During Sunday's episode of MSNBC's The Weekend, co-host Alicia Menendez emphasized the "real danger" in Britt's rant.

"I'm not over the Republican response yet," Menendez told co-hosts Michael Steele and Symone Sanders Townsend. "This fact check that was originally done by Jonathan Katz and then picked up by The Washington Post about what is was that Katie Britt did here. She sort of makes a reference to a survivor of sex trafficking. She is not specific about when it happened, as you [Steele] said happened, sometime 2004 to 2008. That is such a misuse of a survivor's story."

Menendez continued, "It is unfair to the survivor who has been brave enough to come forward to share the story. Because the reason you sit on a panel with lawmakers is so that they can do something about it. So that they can understand the root cause of what it is that you have suffered, so they can then go back to their jobs and create legislation that will stop it from happening."

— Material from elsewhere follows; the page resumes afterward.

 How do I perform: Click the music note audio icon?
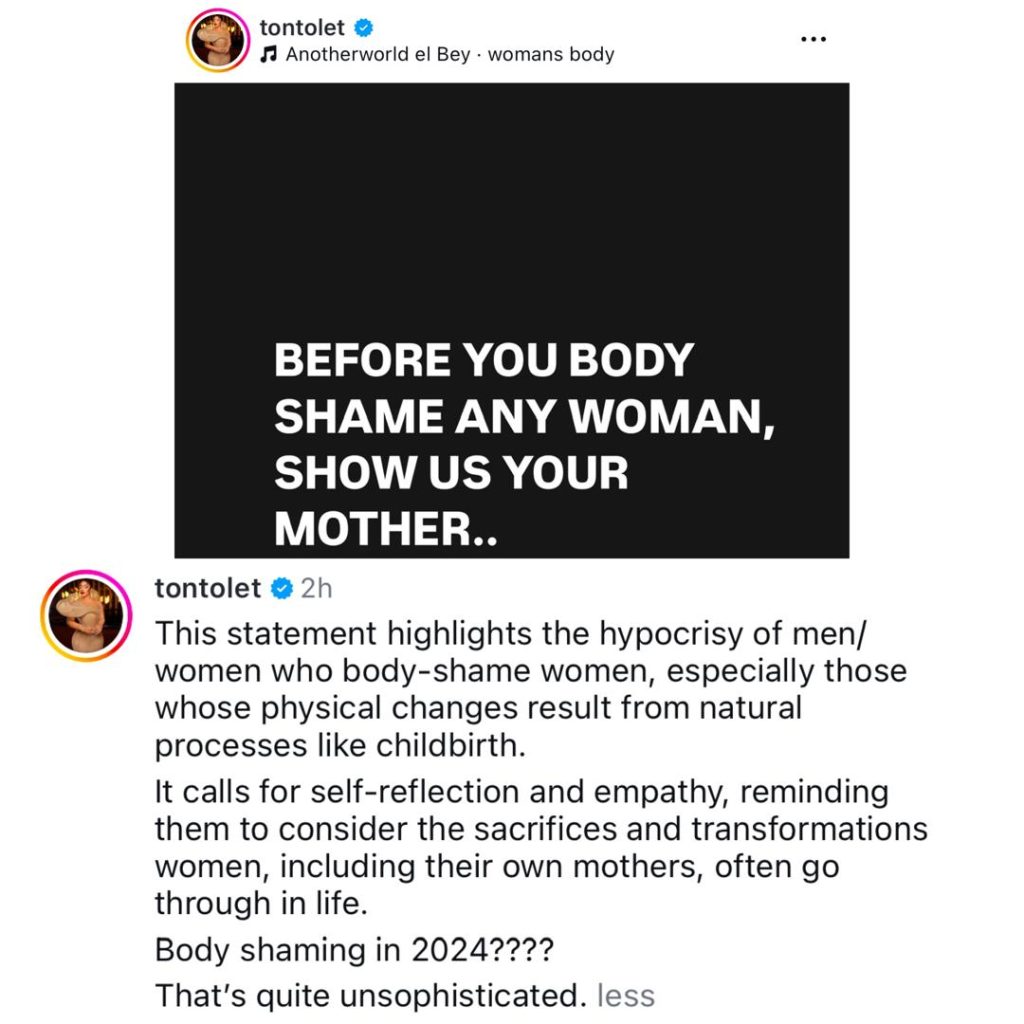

READ MORE: 'Explain the falsehoods': Pete Buttigieg blasts Katie Britt over misleading border story

The MSNBC host emphasized, "Not so that your story can be weaponized on the national stage to the opposite effect. So, to me, I'm so grateful for this fact check. I'm so grateful that we are talking about this. Because here is real danger in what Katie Britt did. And I want to take a moment and sit in the danger and talk about the fact that she weaponized someone's story, not to actually get something done, not to make someone's life better, but to score political points. It's just about the ugliest thing you can do in American politics."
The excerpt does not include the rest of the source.